Honestly, the whole point, for me, of saving money in certain areas is just so I can put it toward other things. We could rent forever if we wanted to, but I would really like to OWN a home in our area. I could do without my horse... I'm such a beginner. I'm still taking lessons. But I don't WANT to do without her... I already have her, I don't want to give that up even if we both need some work. That's a choice, something that makes me content. It felt so good driving out to the ranch yesterday to see her (just started boarding her here vs. keeping on the family's property so she is closer, we can get some training together and I can work with her more frequently.) It felt like coming home, even though their property obviously isn't my home. I do know I need to save for retirement, emergencies, etc. But I think mainly it's a decision to devote money to the things I really want to do vs. the things I don't care about as much. It can be surprisingly hard to weed those things out though, the things that eat up my time and money that don't really matter. Running is important to you, so it makes sense that you invest in the equipment which is also an investment in the health of your feet!


----------



## RidingWithRuby (Apr 18, 2019)

Speaking of old cars....

The family cars are a '91 Mitsubishi and a '98 GMC Safari. They're not pretty, they're not the cleanest, but they're older than I am and they still work.


----------



## Spanish Rider (May 1, 2014)

> We could rent forever if we wanted to, but I would really like to OWN a home in our area.


I am sure that I am quite older than you, but for me this was essential (perhaps a sign of my time). I was raised that renting for more than a couple of years is just throwing your money away. So, I told my then-fiancé, now-DH, that I was not going to get married to live in a rental property. He took me seriously, and before there was even a ring, there was a down payment on a teeny-tiny condo in the city where we were working at the time (Madrid). [In fact, we never even bought an engagement ring because I preferred something small, simple and sentimental, which was my great-grandmother's ring.]

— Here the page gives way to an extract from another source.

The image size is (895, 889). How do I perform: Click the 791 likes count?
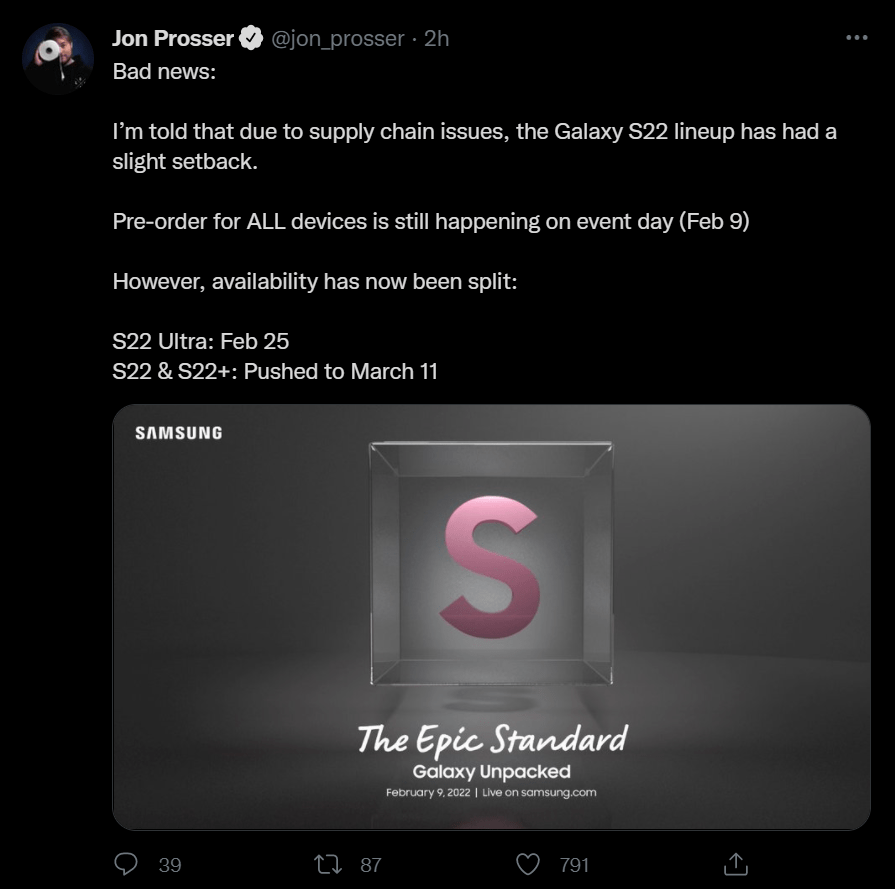(574, 865)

When we bought the condo, I was 24. By my mid-forties, it was paid off. Rental on that property now pays for the mortgage on the home we built in the country, so we are basically living for free (...knocking on wood as I write this). Something to consider, as it is the only way we can pay for our kids' college educations in the US.


----------



## whisperbaby22 (Jan 25, 2013)

This may not fall into the category of frugal, but I drive old cars. The cost of a new car is not just the price, it is the whole industry, the setting up, changing things, cost. The fuel mileage is bad on my cars, but insurance and repairs are cheap. And what happens to all these cast off cars. They just end up in a junk heap. Is it better to get a car that gets better mileage, or just repair the car you have? Now obviously living here in So Cal you can keep driving old cars. Some climates that may not be possible.

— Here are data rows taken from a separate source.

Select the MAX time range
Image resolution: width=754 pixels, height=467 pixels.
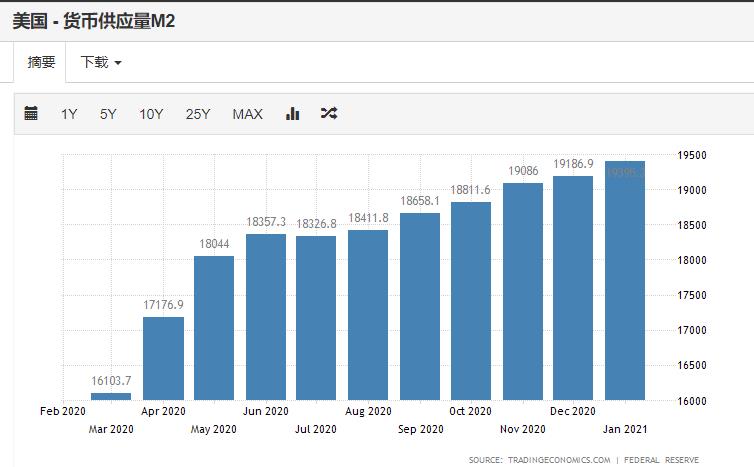tap(247, 114)
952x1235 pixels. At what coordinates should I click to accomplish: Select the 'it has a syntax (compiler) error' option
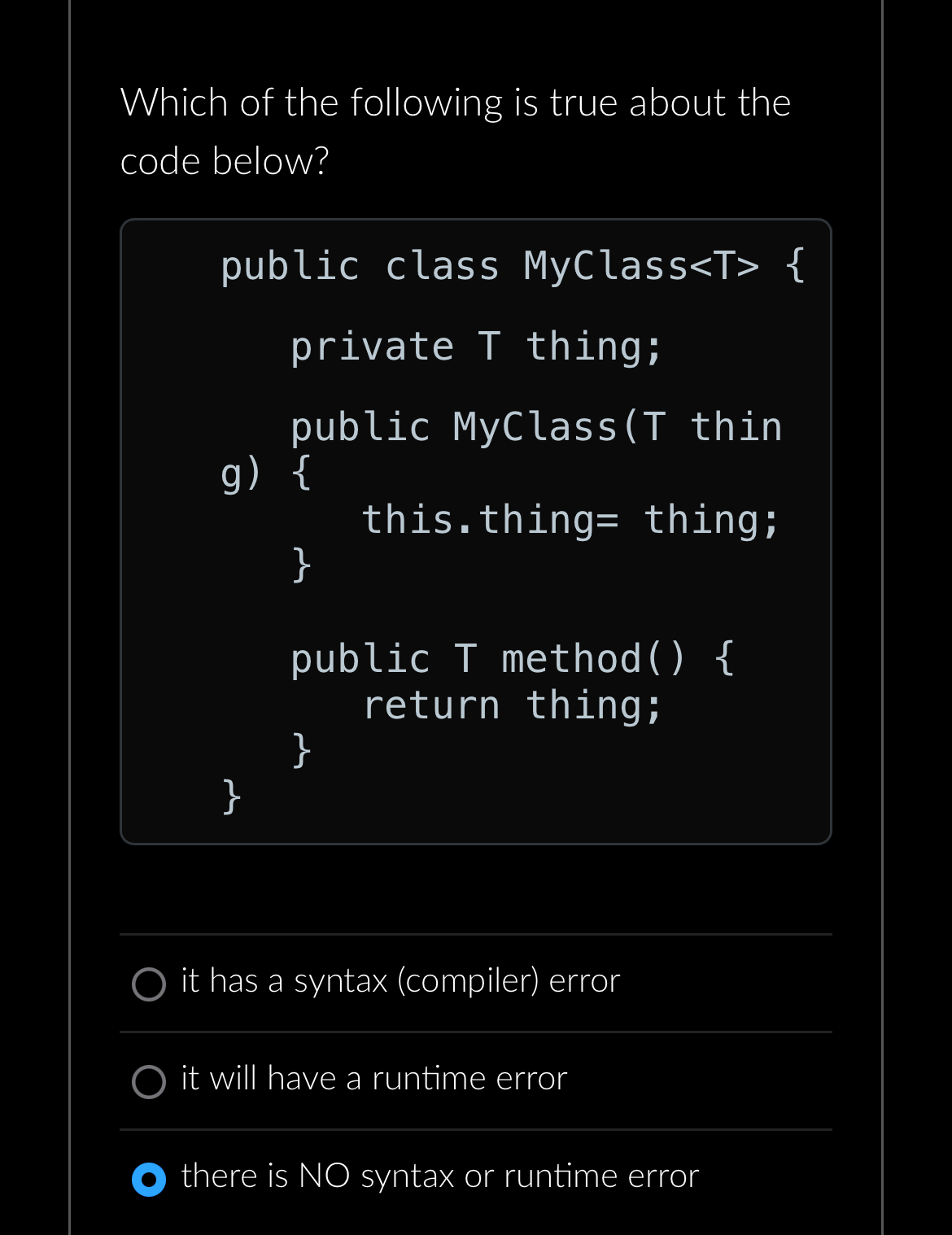tap(399, 982)
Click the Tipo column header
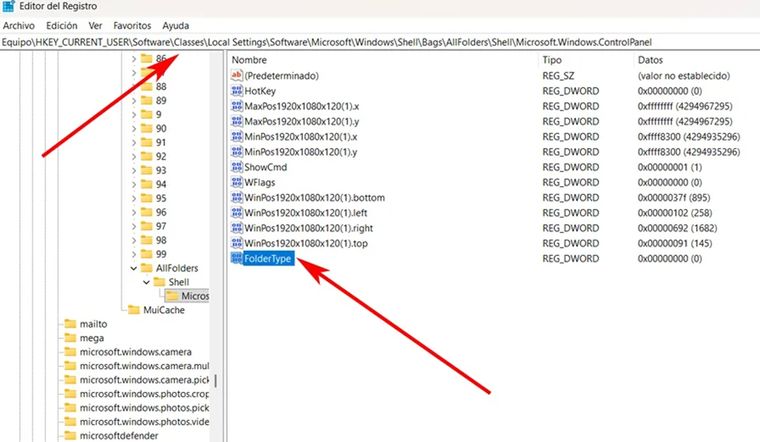This screenshot has width=760, height=442. (552, 60)
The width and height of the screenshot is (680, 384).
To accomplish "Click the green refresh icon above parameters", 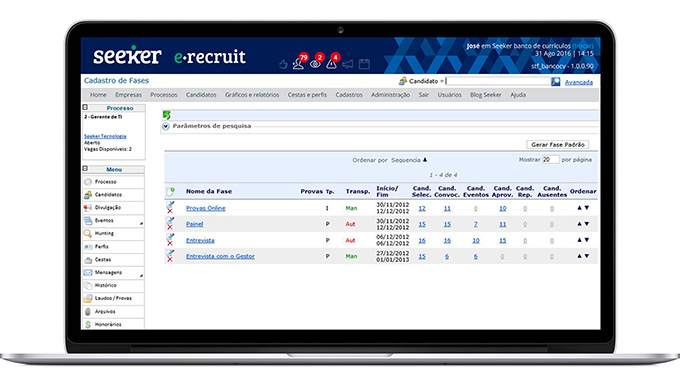I will coord(167,115).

But going back to the beginning, cars were welcomed in cities because of the amount of manure. Now cars are polluting the planet. Now we are told to buy a car that gets better mileage. What's next? We just keep casting off and buying new cars? How about my plan of keeping my old cars.


----------



## Avna (Jul 11, 2015)

CopperLove said:


> <snip>
> I will have to do a lot more research before I ever look at buying or building a home and the property it’s on. Building a home seems so far out of reach right now, but I suppose if I planned carefully, building a moderate home with a few tweaks might be as economical as buying one. <snip> I am in awe of people who can just... up and build a house!


Just want to say: building your own house is a LOT cheaper than buying one. If you truly build it _yourself_ -- when most people say "we built a house" they mean they hired someone to build it. 

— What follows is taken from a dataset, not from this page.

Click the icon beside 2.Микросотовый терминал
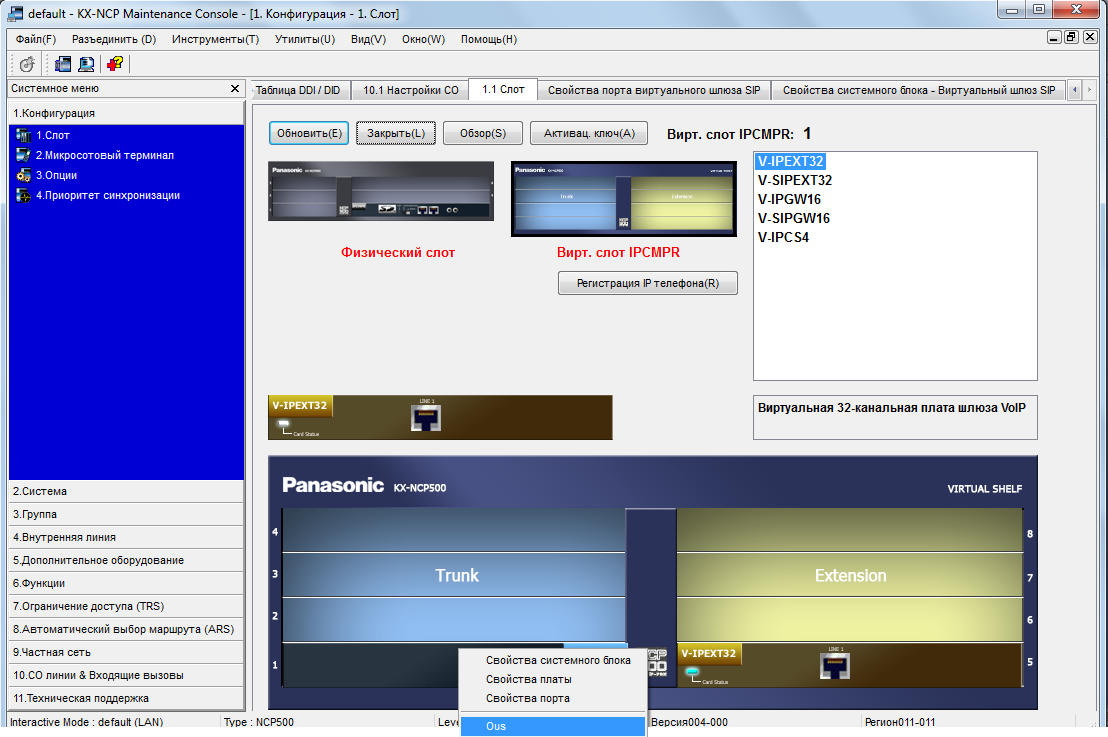 [x=24, y=155]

But. Building a house is far too difficult for most people. You have to be willing to learn many trades (plumbing, electrical, foundation work, construction carpentry, sheetrock, flooring, tile, finish carpentry etc etc). You also have to be able to work like dogs for, usually, a few *years* -- sunup to sundown. For a typical contractor built house, trained crews come in, do their work in a few days or weeks and then the next crews come in after them. There might be more than a dozen skilled people working on site. Contrast that with ... just you, who have never done this before. Then there is how to support yourself while you build your house. And how to pay for the materials -- a contractor house has a construction loan on it, high interest (high risk), flipped to a regular mortgage when the permits are all signed off. So, usually a few months of high-interest loan at most. But you -- much slower than a contractor's crew -- are going to be carrying that loan for much much longer.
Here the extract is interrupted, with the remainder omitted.